EXERCISE PASSAGE:
When Valentina is six, her father makes a trip to the United States. He applies for a visa so she can travel with him and receive better medical care. It’s denied.
When she is 10 she gets very sick, Fredy tells me. Trips to Santiago become more frequent. Her parents always sleep on the hospital floor. When healthy, she attends school but has little interest in friends her own age. She is always with her older sister.
At 13, Valentina becomes determined to live, though by this point she needs a double lung transplant to keep breathing. No organs are available, and the family can’t afford a transplant. She campaigns by handing out fliers outside of a Santiago hospital. Though the family is featured on local news reports, fundraising efforts bring in “very little,” Fredy says.
It’s getting harder and harder to breathe. Valentina can’t keep weight on. The headaches come all the time. She spends much of 2013 in the hospital.
In February 2014, after nine months in the hospital, she is ready to die.
She posts her plea to YouTube one night. Within two hours it has been viewed 25,000 times. At 7 a.m. the next morning the family starts getting calls from Israel, Japan, Britain, all over the world.

SUPPLIED ENTRIES:
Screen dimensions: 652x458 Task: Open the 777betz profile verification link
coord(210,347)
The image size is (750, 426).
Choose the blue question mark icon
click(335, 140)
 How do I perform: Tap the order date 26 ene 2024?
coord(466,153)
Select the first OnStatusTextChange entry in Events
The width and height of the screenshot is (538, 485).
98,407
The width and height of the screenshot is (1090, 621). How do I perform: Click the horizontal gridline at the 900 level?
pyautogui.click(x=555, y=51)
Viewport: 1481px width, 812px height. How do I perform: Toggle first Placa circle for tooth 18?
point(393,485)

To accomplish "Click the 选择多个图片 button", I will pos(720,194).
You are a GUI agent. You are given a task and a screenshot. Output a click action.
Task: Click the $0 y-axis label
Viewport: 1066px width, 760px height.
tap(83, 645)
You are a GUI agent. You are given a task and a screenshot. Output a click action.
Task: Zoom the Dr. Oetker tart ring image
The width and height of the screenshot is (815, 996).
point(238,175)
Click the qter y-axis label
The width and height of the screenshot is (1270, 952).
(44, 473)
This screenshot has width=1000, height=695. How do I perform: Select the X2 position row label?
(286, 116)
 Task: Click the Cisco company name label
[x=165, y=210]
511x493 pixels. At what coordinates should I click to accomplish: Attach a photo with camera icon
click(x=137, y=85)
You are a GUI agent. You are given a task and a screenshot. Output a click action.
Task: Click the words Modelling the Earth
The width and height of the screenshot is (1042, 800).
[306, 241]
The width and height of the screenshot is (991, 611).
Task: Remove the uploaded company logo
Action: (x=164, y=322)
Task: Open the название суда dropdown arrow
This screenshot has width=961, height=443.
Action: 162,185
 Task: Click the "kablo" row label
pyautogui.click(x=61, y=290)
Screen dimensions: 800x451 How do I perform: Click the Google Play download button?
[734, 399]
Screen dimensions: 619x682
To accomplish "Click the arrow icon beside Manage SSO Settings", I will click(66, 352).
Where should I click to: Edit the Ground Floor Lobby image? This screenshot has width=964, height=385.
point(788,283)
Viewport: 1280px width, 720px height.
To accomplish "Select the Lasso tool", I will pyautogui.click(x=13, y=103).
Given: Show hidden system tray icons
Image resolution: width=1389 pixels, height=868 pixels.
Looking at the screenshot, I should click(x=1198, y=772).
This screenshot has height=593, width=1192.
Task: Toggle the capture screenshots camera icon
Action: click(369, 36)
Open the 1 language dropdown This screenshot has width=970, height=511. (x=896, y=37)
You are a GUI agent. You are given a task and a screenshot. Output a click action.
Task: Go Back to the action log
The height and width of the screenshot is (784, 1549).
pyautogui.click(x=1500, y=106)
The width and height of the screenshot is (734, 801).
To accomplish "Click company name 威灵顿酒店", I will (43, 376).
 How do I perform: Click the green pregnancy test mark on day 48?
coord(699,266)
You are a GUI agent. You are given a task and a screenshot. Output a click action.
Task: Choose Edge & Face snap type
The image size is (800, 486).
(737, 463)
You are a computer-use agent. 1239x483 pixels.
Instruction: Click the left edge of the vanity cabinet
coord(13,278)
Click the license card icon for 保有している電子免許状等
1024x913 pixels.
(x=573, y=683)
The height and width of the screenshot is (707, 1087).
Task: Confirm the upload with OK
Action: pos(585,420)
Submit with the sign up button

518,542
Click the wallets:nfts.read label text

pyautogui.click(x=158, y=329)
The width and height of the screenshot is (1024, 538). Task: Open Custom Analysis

ACTIVITY 1: In the passage about Valentina, how many times had her YouTube plea been viewed within two hours of posting?
ACTIVITY 2: Does each statement below agree with the passage about Valentina? (a) Her father's visa application so she could travel with him was approved. (b) She spent much of 2013 in the hospital. (c) By age 13 she needed a double lung transplant to keep breathing.

EXPECTED ANSWER 1: 25,000 times.

EXPECTED ANSWER 2:
(a) No: "It’s denied."
(b) Yes: "She spends much of 2013 in the hospital."
(c) Yes: "she needs a double lung transplant to keep breathing"